** Opening EXERCISE DATA block **
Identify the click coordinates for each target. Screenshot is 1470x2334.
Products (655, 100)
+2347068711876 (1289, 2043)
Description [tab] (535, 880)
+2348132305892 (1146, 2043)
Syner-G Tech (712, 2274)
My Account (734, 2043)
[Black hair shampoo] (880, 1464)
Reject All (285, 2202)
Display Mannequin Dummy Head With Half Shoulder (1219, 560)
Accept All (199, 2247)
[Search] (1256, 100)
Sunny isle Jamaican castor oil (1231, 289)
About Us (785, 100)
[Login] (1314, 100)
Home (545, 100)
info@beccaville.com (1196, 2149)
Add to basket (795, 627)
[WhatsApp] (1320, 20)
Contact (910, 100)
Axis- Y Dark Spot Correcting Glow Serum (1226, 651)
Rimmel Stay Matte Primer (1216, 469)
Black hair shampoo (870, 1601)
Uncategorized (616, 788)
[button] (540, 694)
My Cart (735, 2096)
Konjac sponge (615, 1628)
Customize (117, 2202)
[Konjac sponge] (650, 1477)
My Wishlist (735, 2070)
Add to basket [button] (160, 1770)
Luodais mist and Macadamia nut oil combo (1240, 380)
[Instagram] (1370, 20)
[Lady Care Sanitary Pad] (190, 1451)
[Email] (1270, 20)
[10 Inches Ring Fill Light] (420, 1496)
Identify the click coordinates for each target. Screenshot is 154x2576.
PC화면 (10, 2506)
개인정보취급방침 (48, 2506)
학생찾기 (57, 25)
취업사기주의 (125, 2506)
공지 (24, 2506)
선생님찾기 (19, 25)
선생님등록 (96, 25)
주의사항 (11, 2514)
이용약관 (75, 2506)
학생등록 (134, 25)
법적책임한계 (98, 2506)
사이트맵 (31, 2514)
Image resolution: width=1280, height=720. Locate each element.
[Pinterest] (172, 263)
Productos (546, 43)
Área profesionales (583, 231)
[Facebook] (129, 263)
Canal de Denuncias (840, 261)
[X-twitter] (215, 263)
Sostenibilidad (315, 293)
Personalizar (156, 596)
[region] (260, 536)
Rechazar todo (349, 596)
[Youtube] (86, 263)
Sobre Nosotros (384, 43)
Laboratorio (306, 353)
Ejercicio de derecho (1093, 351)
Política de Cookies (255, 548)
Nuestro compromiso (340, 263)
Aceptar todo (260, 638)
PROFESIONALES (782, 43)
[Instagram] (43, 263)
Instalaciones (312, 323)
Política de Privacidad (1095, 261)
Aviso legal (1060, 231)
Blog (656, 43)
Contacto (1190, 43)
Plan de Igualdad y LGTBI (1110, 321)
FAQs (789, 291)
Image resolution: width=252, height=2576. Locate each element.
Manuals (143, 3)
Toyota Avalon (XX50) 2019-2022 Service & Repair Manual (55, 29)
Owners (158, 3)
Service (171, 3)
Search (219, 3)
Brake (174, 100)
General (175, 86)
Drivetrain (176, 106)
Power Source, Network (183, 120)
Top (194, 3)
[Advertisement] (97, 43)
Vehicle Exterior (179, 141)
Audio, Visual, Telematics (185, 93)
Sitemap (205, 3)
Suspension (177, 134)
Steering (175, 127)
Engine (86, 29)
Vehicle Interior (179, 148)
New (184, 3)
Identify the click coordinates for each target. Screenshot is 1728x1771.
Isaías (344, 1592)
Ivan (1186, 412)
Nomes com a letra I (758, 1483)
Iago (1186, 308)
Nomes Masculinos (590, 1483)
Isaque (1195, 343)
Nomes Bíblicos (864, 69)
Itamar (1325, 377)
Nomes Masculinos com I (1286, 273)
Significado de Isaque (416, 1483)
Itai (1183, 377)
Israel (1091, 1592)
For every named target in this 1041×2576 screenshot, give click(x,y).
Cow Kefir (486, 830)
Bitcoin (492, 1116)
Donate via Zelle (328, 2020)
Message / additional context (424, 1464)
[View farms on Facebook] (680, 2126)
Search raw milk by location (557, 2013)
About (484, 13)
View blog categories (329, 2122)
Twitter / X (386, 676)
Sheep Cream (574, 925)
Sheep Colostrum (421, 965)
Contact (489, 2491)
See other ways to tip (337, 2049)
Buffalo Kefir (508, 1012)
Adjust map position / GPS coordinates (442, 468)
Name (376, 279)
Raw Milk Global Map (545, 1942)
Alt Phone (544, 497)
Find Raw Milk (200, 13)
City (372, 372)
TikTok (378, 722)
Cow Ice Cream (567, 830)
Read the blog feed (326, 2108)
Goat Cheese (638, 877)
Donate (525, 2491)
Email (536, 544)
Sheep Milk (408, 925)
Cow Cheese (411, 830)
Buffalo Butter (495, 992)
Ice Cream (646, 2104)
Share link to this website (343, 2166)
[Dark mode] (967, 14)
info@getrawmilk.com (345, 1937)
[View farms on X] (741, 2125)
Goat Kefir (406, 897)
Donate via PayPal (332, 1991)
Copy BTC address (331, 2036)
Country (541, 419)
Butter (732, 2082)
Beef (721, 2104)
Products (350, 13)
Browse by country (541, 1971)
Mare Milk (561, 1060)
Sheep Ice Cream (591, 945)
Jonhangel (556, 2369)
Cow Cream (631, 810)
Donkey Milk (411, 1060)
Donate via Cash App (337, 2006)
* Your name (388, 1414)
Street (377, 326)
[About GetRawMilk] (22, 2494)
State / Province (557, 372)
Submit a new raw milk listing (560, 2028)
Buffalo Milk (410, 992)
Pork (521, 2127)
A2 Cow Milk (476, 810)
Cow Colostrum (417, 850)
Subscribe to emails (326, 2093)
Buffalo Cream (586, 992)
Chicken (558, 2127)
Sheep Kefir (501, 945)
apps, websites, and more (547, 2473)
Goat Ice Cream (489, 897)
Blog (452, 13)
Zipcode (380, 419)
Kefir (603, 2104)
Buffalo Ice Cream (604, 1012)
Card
** Closing EXERCISE DATA block **
### [ACTION ITEM]
State the count of lines holding the string "click" in the listing above, and nothing else.

### [SOLVED PROBLEM]
4